There are houses for sale for which potential homebuyers will qualify.

There are living wage jobs available within a reasonable distance of this neighborhood, with adequate public transportation to reach those jobs.

Two counselors can serve a client population of approximately 40.

The first assumption demonstrates that there is a circumstance within the community that will enable a homebuyer to successfully purchase a home. The third example shows that the program manager has clearly thought out how many counselors are needed to support the number of participants the program will serve.

Build Your Logic Model: If you choose to include the Assumptions behind your program choices in your logic model, record them in the “Assumptions” box on the template, or on the “Rationale/Assumptions” tab in the online Logic Model Builder. Resources Identify the available resources for your program.
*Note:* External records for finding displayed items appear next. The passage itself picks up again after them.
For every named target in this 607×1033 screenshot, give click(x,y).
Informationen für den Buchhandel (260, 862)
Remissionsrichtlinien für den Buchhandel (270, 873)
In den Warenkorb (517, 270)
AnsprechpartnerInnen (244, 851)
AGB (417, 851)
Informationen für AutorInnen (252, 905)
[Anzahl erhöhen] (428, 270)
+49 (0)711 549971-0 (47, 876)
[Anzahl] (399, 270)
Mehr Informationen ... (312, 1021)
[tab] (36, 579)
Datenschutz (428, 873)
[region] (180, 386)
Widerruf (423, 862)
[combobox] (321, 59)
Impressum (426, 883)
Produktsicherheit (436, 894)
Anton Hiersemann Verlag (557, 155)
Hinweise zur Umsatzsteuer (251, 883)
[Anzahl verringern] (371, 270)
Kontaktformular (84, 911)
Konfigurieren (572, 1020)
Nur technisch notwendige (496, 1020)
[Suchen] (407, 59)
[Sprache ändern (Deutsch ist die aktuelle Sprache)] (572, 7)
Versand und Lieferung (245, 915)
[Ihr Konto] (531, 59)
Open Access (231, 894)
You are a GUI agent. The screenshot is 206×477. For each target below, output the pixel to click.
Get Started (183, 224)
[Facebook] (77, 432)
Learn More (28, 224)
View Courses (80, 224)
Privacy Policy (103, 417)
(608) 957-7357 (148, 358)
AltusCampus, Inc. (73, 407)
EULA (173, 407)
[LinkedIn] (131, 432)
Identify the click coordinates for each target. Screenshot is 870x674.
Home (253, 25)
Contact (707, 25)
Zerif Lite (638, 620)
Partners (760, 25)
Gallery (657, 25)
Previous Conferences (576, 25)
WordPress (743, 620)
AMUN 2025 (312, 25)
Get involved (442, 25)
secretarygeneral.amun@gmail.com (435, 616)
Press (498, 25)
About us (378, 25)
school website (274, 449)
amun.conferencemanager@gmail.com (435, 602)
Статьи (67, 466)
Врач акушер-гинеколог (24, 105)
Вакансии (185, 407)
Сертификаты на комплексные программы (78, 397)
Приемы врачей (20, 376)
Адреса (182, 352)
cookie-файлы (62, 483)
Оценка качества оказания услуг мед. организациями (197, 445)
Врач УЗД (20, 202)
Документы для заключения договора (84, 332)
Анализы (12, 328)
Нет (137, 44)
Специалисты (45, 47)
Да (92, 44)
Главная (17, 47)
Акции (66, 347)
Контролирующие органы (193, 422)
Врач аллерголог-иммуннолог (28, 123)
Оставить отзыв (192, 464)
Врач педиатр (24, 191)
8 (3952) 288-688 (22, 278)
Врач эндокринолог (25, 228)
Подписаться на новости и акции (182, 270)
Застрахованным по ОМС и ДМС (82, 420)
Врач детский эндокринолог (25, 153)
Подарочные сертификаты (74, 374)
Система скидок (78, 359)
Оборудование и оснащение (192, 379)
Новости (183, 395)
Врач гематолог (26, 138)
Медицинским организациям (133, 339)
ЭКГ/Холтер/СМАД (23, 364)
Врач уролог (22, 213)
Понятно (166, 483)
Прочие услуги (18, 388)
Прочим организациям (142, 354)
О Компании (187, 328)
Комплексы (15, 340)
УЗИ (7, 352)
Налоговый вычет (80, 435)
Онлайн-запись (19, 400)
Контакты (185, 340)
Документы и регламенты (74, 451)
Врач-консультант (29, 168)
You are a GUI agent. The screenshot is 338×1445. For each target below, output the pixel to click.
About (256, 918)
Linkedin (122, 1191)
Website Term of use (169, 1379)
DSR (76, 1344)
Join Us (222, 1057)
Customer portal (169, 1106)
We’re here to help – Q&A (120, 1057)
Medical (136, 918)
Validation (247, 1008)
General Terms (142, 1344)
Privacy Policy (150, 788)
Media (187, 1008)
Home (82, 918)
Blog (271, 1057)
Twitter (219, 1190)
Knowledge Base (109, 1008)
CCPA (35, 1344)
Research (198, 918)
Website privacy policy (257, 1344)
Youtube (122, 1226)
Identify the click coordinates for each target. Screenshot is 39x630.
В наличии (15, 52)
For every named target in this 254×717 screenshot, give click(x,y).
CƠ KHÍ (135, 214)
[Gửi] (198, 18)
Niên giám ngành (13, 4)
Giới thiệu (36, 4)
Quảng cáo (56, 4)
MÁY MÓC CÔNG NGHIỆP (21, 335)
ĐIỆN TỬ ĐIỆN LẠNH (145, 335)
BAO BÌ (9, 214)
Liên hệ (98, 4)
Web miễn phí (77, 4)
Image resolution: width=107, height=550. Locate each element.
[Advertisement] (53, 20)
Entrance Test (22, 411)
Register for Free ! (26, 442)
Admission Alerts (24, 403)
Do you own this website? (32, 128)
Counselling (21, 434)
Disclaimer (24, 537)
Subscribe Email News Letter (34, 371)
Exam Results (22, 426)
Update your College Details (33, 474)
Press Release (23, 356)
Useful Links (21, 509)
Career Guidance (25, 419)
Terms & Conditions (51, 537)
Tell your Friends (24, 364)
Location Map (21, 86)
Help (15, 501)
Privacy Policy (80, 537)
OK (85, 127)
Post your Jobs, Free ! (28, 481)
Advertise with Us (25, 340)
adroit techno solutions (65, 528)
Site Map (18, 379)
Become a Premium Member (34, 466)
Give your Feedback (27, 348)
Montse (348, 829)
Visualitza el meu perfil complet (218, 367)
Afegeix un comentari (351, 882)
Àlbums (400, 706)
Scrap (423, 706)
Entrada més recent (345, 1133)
This helps you determine the extent to which you will be able to implement the program and achieve your intended goals and outcomes.

List the resources that you currently have to support your program. (If you intend to raise additional resources for the program during this program timeframe, account for them under “Activities.”)

An exception: If you’re building your logic model as part of a proposal or to justify a funding request, list all the resources you will need for a successful program, whether or not you have them in hand. (You may wish to separate resources under headings for “need” and “have.”)

Other Terms for “Resources”

You might also hear resources called “inputs” or “program investments”.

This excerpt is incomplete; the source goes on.